[Rows of pointing data]

────────

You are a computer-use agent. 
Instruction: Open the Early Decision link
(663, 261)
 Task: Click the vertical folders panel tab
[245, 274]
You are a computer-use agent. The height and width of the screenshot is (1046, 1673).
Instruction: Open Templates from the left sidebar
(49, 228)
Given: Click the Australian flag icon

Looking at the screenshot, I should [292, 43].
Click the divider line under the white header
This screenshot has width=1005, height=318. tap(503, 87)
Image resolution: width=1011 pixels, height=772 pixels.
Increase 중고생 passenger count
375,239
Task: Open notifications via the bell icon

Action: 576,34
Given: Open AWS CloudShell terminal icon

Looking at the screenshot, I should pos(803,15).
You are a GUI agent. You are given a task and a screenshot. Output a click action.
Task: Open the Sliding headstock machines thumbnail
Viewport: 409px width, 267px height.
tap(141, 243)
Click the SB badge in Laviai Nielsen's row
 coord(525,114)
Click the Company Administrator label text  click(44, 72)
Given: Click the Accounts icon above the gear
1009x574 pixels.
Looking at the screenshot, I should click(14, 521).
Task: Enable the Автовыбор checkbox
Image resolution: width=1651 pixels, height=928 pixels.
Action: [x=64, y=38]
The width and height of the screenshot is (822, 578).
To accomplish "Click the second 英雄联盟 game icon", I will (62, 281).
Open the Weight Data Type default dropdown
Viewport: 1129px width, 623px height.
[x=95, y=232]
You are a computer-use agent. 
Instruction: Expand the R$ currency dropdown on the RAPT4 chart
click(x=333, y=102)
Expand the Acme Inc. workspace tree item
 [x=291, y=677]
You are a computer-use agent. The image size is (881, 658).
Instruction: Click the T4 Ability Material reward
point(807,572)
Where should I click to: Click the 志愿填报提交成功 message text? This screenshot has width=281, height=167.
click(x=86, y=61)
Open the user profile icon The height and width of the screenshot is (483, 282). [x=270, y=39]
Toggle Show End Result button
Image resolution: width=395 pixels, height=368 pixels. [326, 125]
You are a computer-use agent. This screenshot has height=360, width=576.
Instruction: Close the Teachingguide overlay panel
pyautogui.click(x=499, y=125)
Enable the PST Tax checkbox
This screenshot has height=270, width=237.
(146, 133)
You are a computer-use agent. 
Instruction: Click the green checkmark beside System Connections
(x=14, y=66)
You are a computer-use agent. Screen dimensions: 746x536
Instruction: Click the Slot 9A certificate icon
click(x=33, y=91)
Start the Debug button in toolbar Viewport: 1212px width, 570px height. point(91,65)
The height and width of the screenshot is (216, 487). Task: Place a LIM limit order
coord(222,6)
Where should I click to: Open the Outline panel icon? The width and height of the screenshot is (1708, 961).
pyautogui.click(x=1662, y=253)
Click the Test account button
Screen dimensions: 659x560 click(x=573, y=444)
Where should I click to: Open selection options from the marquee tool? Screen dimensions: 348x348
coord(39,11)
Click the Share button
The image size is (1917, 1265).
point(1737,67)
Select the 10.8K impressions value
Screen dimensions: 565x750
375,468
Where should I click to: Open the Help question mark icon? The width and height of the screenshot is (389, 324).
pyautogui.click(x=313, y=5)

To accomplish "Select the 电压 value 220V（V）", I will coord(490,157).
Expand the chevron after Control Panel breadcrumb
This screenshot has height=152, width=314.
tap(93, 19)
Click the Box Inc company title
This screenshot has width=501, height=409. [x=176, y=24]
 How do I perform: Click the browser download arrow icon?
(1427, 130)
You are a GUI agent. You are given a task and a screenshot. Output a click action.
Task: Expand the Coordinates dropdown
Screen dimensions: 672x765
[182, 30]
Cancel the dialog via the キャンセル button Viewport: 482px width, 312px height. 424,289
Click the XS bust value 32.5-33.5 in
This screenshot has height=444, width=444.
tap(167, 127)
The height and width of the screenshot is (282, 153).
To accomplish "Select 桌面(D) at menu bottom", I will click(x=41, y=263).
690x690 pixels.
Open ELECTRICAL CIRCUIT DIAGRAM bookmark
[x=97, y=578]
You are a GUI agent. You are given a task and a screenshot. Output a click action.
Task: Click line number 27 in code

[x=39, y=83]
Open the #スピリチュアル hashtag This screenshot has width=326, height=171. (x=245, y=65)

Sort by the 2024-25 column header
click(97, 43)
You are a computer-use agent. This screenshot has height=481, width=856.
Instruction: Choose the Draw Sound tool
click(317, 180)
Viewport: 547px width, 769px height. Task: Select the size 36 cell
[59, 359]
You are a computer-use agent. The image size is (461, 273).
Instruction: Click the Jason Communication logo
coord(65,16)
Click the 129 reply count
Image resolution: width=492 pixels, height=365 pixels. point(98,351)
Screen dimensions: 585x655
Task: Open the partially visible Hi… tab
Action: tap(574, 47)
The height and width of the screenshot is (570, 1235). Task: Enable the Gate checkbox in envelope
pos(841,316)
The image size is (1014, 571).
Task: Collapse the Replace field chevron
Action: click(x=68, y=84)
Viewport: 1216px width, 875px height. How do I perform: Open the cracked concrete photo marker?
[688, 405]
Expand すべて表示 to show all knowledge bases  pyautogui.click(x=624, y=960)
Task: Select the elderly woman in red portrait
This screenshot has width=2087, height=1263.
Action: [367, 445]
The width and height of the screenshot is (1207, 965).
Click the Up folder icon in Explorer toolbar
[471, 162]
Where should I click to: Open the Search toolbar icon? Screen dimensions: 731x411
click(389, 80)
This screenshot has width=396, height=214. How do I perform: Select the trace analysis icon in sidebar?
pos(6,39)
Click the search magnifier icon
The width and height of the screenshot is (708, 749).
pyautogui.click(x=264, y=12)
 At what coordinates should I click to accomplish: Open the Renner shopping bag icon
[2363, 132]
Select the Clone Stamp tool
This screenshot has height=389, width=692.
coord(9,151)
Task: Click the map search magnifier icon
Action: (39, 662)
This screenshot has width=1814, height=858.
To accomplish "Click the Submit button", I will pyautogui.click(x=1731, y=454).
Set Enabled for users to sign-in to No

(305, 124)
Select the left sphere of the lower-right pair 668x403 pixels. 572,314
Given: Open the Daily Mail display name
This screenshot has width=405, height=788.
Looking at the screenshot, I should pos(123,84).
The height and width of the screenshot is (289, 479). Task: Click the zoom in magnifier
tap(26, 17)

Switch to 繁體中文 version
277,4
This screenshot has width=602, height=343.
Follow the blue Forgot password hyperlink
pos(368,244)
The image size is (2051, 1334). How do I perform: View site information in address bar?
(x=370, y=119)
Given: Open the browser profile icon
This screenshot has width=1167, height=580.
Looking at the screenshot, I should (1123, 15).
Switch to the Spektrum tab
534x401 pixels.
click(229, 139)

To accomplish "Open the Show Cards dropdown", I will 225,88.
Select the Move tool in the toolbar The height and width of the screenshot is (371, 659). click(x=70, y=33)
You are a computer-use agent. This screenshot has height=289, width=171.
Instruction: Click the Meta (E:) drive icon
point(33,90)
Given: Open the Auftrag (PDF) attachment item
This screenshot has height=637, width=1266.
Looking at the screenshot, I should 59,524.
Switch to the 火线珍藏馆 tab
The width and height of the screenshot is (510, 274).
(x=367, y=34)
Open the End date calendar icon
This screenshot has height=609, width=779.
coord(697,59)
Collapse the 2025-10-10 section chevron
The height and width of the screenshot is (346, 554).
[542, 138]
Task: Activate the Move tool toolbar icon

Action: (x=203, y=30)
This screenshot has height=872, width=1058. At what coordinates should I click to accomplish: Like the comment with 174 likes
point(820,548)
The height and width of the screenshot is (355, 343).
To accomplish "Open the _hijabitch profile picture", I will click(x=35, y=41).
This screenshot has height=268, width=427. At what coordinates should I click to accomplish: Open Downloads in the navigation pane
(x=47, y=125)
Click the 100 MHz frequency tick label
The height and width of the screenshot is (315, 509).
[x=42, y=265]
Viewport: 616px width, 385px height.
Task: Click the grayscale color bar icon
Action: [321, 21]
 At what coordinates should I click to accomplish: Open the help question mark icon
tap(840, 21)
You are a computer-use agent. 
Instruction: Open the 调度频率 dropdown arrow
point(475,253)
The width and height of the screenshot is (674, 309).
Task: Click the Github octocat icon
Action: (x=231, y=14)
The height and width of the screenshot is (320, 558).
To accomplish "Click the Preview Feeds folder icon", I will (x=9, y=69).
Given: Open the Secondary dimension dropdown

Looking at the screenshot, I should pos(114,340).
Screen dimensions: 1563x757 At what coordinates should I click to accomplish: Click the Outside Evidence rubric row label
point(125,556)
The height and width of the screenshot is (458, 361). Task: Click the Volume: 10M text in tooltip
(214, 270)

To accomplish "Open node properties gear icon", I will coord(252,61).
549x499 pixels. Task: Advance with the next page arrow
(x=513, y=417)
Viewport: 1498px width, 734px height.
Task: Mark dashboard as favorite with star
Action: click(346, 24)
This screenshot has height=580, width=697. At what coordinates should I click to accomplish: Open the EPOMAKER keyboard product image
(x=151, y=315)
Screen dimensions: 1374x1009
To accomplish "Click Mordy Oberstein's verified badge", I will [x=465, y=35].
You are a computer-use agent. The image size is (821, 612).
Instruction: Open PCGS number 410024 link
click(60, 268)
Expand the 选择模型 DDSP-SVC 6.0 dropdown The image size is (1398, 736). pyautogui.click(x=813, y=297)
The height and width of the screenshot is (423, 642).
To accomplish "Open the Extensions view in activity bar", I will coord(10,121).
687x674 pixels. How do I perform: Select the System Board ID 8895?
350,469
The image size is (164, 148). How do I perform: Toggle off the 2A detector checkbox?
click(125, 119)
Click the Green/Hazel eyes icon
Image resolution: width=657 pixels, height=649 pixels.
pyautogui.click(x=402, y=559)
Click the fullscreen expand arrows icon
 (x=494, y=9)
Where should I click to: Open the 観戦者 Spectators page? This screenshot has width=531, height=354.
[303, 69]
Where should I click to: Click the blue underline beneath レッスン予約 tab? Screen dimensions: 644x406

────────

Convert everything from the start of the material down to the line containing "Looking at the screenshot, I should pos(803,15)." into a JSON list of strings, one string per line. Skip blank lines.

■ **RESULT**:
[
  "You are a computer-use agent. ",
  "Instruction: Open the Early Decision link",
  "(663, 261)",
  " Task: Click the vertical folders panel tab",
  "[245, 274]",
  "You are a computer-use agent. The height and width of the screenshot is (1046, 1673).",
  "Instruction: Open Templates from the left sidebar",
  "(49, 228)",
  "Given: Click the Australian flag icon",
  "Looking at the screenshot, I should [292, 43].",
  "Click the divider line under the white header",
  "This screenshot has width=1005, height=318. tap(503, 87)",
  "Image resolution: width=1011 pixels, height=772 pixels.",
  "Increase 중고생 passenger count",
  "375,239",
  "Task: Open notifications via the bell icon",
  "Action: 576,34",
  "Given: Open AWS CloudShell terminal icon",
  "Looking at the screenshot, I should pos(803,15)."
]